Ashley Madison wants you to find 'your moment,' not 'have an affair'

The Ashley Madison hack explained
The Ashley Madison hack explained

Ashley Madison wants a second chance.

The controversial online dating service is trying to make itself over as a dating site, instead of a hotbed of infidelity, fembots and hackers. The push comes nearly a year after a security breach upended the lives of customers and their families and derailed its plans for a public offering.

Gone is the infamous tagline, "Life is Short. Have an Affair." It's been replaced with the gentler pitch, "Find Your Moment." The service has also ditched its logo showing a wedding ring next to pictures of people holding a finger to their lips, alluding to secret extramarital affairs.

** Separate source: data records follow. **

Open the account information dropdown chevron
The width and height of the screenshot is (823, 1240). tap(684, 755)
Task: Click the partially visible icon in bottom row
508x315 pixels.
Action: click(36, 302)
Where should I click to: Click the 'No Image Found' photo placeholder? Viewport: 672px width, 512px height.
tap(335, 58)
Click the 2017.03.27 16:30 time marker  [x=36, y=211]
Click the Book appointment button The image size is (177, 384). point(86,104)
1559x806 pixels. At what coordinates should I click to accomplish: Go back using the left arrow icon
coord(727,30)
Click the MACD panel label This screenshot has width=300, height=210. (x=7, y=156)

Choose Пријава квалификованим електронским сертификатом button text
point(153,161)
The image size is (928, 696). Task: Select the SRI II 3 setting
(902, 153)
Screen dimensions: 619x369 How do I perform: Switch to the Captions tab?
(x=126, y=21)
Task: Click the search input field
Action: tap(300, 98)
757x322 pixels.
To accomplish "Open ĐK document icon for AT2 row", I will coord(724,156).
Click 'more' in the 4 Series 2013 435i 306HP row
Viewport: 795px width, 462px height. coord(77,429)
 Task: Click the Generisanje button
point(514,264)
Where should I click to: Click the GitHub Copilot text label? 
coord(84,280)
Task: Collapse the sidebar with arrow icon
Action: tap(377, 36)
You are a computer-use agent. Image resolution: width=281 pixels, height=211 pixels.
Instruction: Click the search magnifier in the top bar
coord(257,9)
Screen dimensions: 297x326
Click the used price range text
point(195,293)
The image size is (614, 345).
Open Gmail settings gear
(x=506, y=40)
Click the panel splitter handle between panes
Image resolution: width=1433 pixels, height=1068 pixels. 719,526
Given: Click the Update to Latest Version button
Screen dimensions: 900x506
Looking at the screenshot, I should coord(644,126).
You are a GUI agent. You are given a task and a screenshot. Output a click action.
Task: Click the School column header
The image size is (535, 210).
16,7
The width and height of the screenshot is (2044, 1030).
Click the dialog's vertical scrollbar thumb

Related: Ashley Madison threatened to expose customers who disputed bills

Additionally, Ashley Madison's parent company Avid Life Media has renamed itself as Ruby.

The old "affair" slogan doesn't work any more, according to Ruby's new CEO Rob Segal. "It was a limiting label that's out-dated and doesn't speak to the wide variety of connections people find on Ashley Madison," he said. "Close to 45% of our members are single, over 50% are attached and they are interested in a wide range of experiences."

ashley madison ad

Segal's appointment was announced last week, and he's clearly aiming to clean up the company's image.

In one spot from the new advertising campaign, a man makes "an unexpected connection" on his commute. Crucially, the man is single, not married.

Another ad, however, shows a woman in a relationship exchanging a flirtatious look with a man in a hotel. Some things never change.